In the morning, visitors filled the M.H. Newton Family Life Enrichment Center at Jehovah Missionary Baptist Church on Manning Avenue for the 11th annual prayer breakfast.
Besides Mayor Joe McElveen, members of the clergy, the military, other officials and young people all took part in the breakfast event, and the keynote address was given by former NBA star A.C. Green.
Dr. Les Carpenter, dean of the University of South Carolina Sumter, presided over the breakfast, noting the history of the National Day of Prayer. He said the Continental Congress called for a National Day of Prayer in 1775 as the nation struggled to establish its independence. In 1863, Abraham Lincoln issued a proclamation of a day of prayer during the depths of the Civil War. In 1952, President Harry Truman established an annual day of prayer to be set by presidential proclamation, and in 1988, President Ronald Reagan established the first Thursday in May as the National Day of Prayer.
McElveen said despite the name of the event's being the Mayor's Prayer Breakfast, "everything you see here requires organization, and the mayor's not doing that, it's our organizing committee," including the long-serving committee chairman Stan Schaetzle, who stepped down for this year's breakfast due to illness.
"He's never been up on this stage, and he wouldn't want to be," McElveen said, "but Stan Schaetzle, and Jesus Christ, are the reason we're here today, with Jesus working through Stan."
Schaetzle wasn't able to attend Thursday's breakfast, but McElveen said at the earliest opportunity he intends to present him with the Gamecock Society Award.
McElveen also delivered the prayer for government, one of several prayers meant to thank God and call heavenly attention to different institutions. Master Sgt. Sean Fitzwilliam, Third Army master chaplain assistant, prayed for the military, Chris Moore with SumterPrays.com prayed for the media, Beverly Gagne with SAFE Federal Credit Union prayed for business and industry, Lakewood High School student Aaron Watts prayed for education, City Councilman Calvin Hastie prayed for area churches, and YMCA CEO Kimberly Cousineau prayed for the family.
In his keynote speech, Green, who has been active with the A.C. Green Youth Foundation both during and after his playing career, talked about the need for young people like the students in the audience to grow up with a role model.
"You have to model respect. Your actions speak louder than words," he told the breakfast audience. "You want to know how to connect to young people?

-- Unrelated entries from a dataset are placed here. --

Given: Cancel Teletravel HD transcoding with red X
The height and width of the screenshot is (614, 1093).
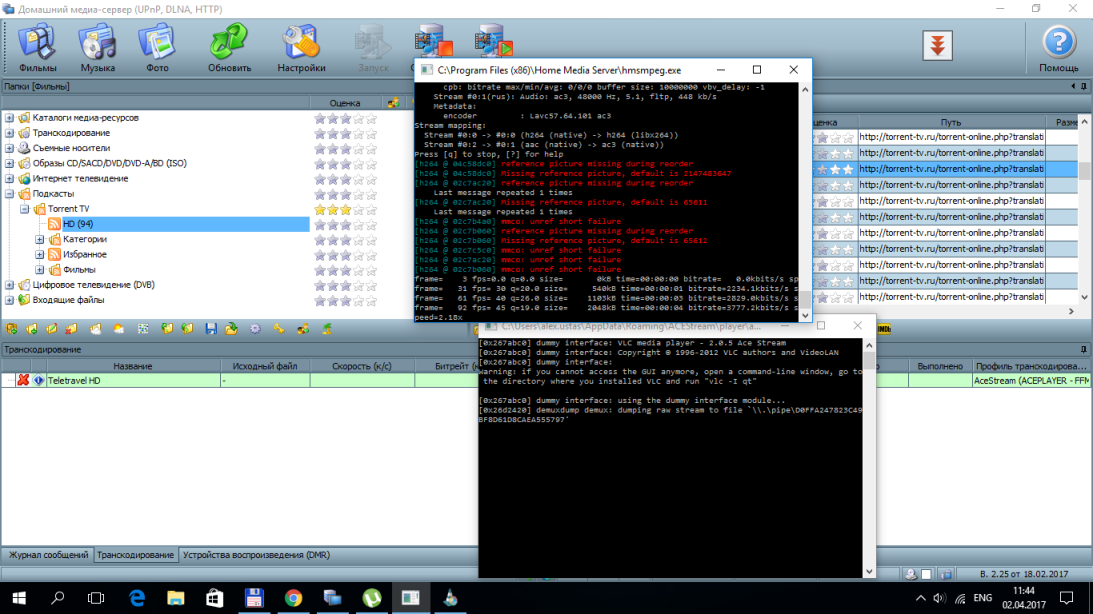Looking at the screenshot, I should (23, 381).
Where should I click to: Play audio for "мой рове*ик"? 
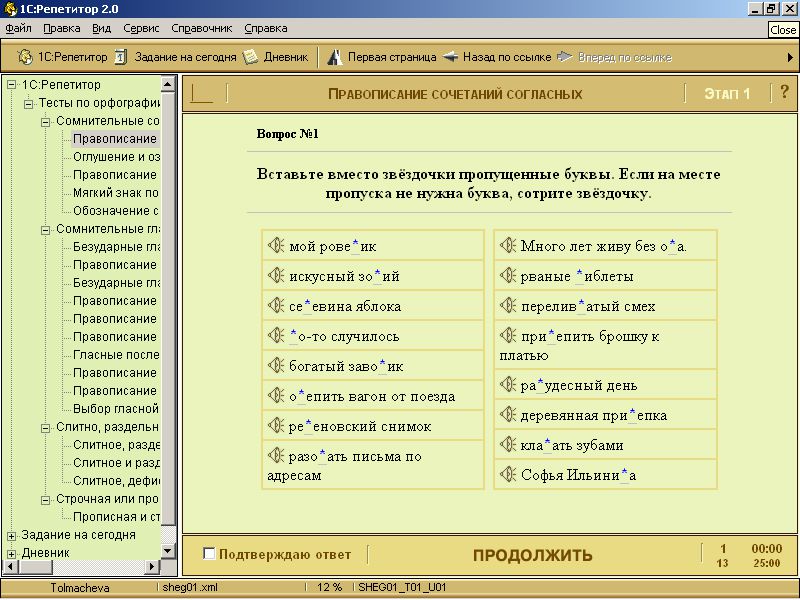point(276,246)
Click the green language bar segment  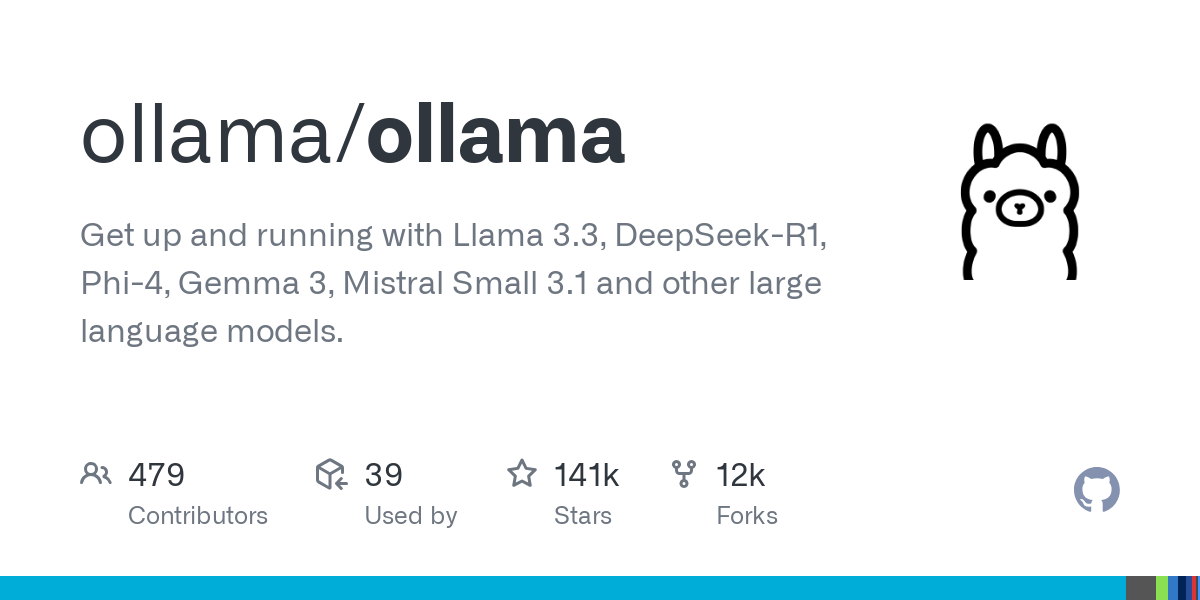click(1162, 588)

Show them a Christianity and a Jesus that they want in their life."
In Green's case, it was a teacher he had his senior year of high school.
"I had just won a state championship, I had a new car, I had a scholarship, I was going to college in a few months," he said, "but even at 17, I took notice of something in this man."
Green's teacher took him to church, a church where "nobody looked like me. It was all white, even on the outside."
That visit led Green to deepen his faith, something that has motivated him throughout his career.
"Everything about me, my size, my skin, my 18-size shoes, comes from God. God places us here for his honor and glory," he said. "Let him be your head coach."